- _DOCUMENT TEXT_:
++++
Proof that $f $ is an holomorphic funtion over the disc I'm trying to prove that $f(z)=\displaystyle \sum_{n=1}^{\infty}{\displaystyle \frac{nz^n}{1-z^n}}$ is an holomorphic function over the open disc $D_1(0)$.
I know that $f_n(z)=\displaystyle \sum_{i=1}^{n}{\displaystyle \frac{iz^i}{1-z^i}}$ is an holomorphic funtion in the disc $D_1(0)$, for all $n \in \mathbb{N}$, so if $f_n$ converges uniformly to $f$ then $f$ is an holomorphic funtion; I did the following trying to prove the uniform continuity, let $ \varepsilon >0$:
$|f_n(z)-f(z)| = \displaystyle 
\left|\displaystyle \sum_{i=1}^{n}{\displaystyle \frac{iz^i}{1-z^i}}-\sum_{i=1}^{\infty}{\displaystyle \frac{nz^n}{1-z^n}} \right| = \left| \sum_{i=n+1}^{\infty}{\displaystyle \frac{iz^i}{1-z^i}}\right| \leq\sum_{i=n+1}^{\infty}{\displaystyle \frac{|iz^i|}{|1-z^i|}} \leq \sum_{i=n+1}^{\infty}{\displaystyle \frac{i}{|1-|z|^i|}}$
Because $|z|<1$. but I don't know how to go from here, any hint?
 A: First, a notational gripe: It's probably best to not use $i$ as an indexing variable when you're doing complex analysis. The work you've shown was really confusing for a moment.
As for the question itself, you're trying to prove something too strong. In complex analysis we almost always work with "uniform convergence on compact sets". This is weaker than full uniform convergence, but is still enough to conclude that a limit of analytic functions is analytic.
With that in mind, what do we want to show?

For every compact $K$ in the unit disk, $\sum_{k=1}^n \frac{k z^k}{1 - z^k}$ converges uniformly to $\sum_{k=1}^\infty \frac{k z^k}{1 - z^k}$ on $K$.

Why does it matter that we're restricting attention to compact subsets of the disk? Because every such $K$ will be bounded away from $1$. That is, every such $K$ will satisfy $\sup_{z \in K} |z| < 1 - \delta$ for some positive $\delta$.
But now we know how to finish off your work!
$$
\sum_{k = n}^\infty \left | \frac{k z^k}{1 - z^k} \right |
\leq \sum_{k=n}^\infty \frac{ |k z^k| }{\delta}
= \frac{1}{\delta} \sum_{k=n}^\infty k |z|^k
$$
But now bounding this tail is a matter of real analysis. Do you see how to finish from here?

I hope this helps ^_^
++++
- _INFORMATION SUPPLIED_:
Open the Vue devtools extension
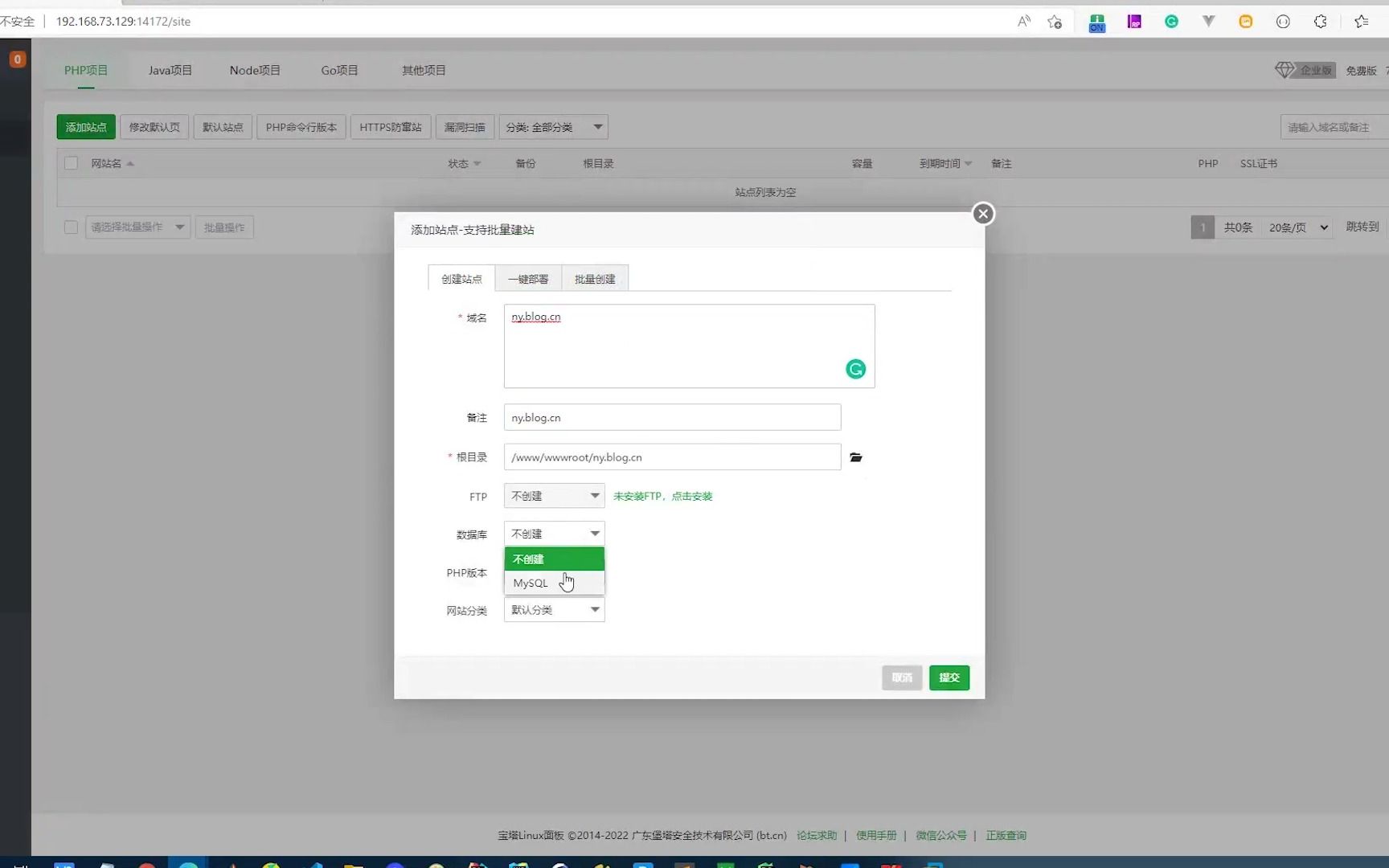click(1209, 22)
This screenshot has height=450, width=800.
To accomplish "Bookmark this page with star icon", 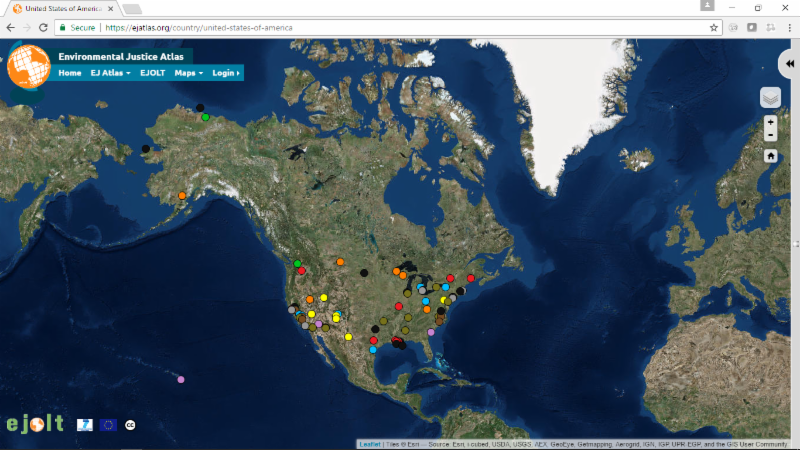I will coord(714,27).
++++
- _WHAT YOU WILL DO_:
- 1) Reproduce the passage from the forum thread, starting with "As for the question" and going on through "want to show?".
- 2) According to the reply in the forum thread, what type of convergence is almost always used in complex analysis?

- _SOLUTIONS IN ORDER_:
- 1)
As for the question itself, you're trying to prove something too strong. In complex analysis we almost always work with "uniform convergence on compact sets". This is weaker than full uniform convergence, but is still enough to conclude that a limit of analytic functions is analytic.
With that in mind, what do we want to show?

- 2) Uniform convergence on compact sets.